*WHAT THE TASK REQUIRES*: In the profile of Ayane Sakurano, what role did she play in the October 2003 Bow Hall performance of A Tale of Two Cities?

- Born: Ayane Sakurano (桜乃 彩音) 11 July 1983 (age 41)
- Height: 1.63 m (5 ft 4 in)

= Ayane Sakurano =

Japanese actress

Ayane Sakurano (桜乃 彩音, Sakurano Ayane) is a Japanese actress, formerly belonging on Takarazuka Revue's Flower Troupe, where she performed as a musumeyaku (actress specializing in female roles).

==Background==
Sakurano is from Tsuyama. She made her debut in the revue in 2002, and, in 2006, became the first of her class to attain the status of top star. She was the third and the last top star partner of Sumire Haruno. She was the most senior among the five musumeyaku top stars.

==Troupe History==
- Flower Troupe: 2002–present

== Notable Roles and Performances ==

=== Junior Cast ===
- Prague Spring (プラハの春, Puraha no Haru) (April, 2002) —
- Elisabeth (October, 2002) — Black Angel
- La Esperanza (August–November, 2004) — Tracy

=== Regular Cast ===
- Flute of the Meadow-wind (野風の笛, No-kaze no Fue) (May, 2003) — Sen-hime
- A Tale of Two Cities (October, 2003) — Lucie Manette (Bow Hall performance, starring Jun Sena)
- Season of Angels (2004) — Ambassador's Wife
- Dancer Child of Java (ジャワの踊り子, Jawa no odoriko) (May–June, 2004) — Amina
- Marrakesh: A Crimson Tombstone (マラケシュ・紅の墓標, Marakeshu: Beni no Bohyō) (March–July, 2005) — Olga O'Brien
- Kurawanka (2005) — Enyouhaku (Bow Hall performance, starring Ranju Tomu)

*PROVIDED MATERIAL*:
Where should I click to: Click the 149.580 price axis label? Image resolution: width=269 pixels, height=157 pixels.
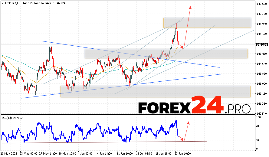(x=261, y=4)
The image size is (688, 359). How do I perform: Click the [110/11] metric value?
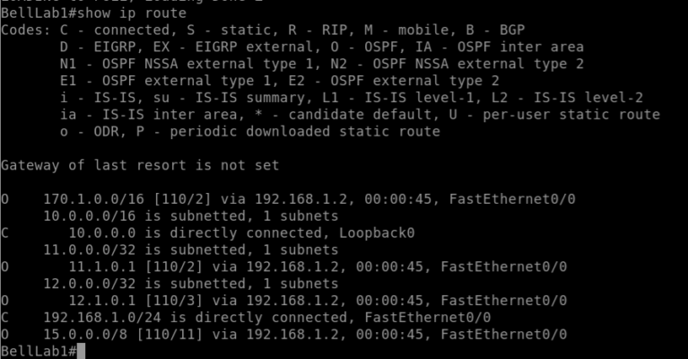click(x=170, y=334)
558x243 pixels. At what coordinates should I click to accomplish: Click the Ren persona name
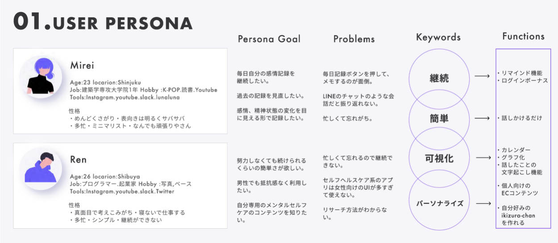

*SOLUTION BELOW*: Lucie Manette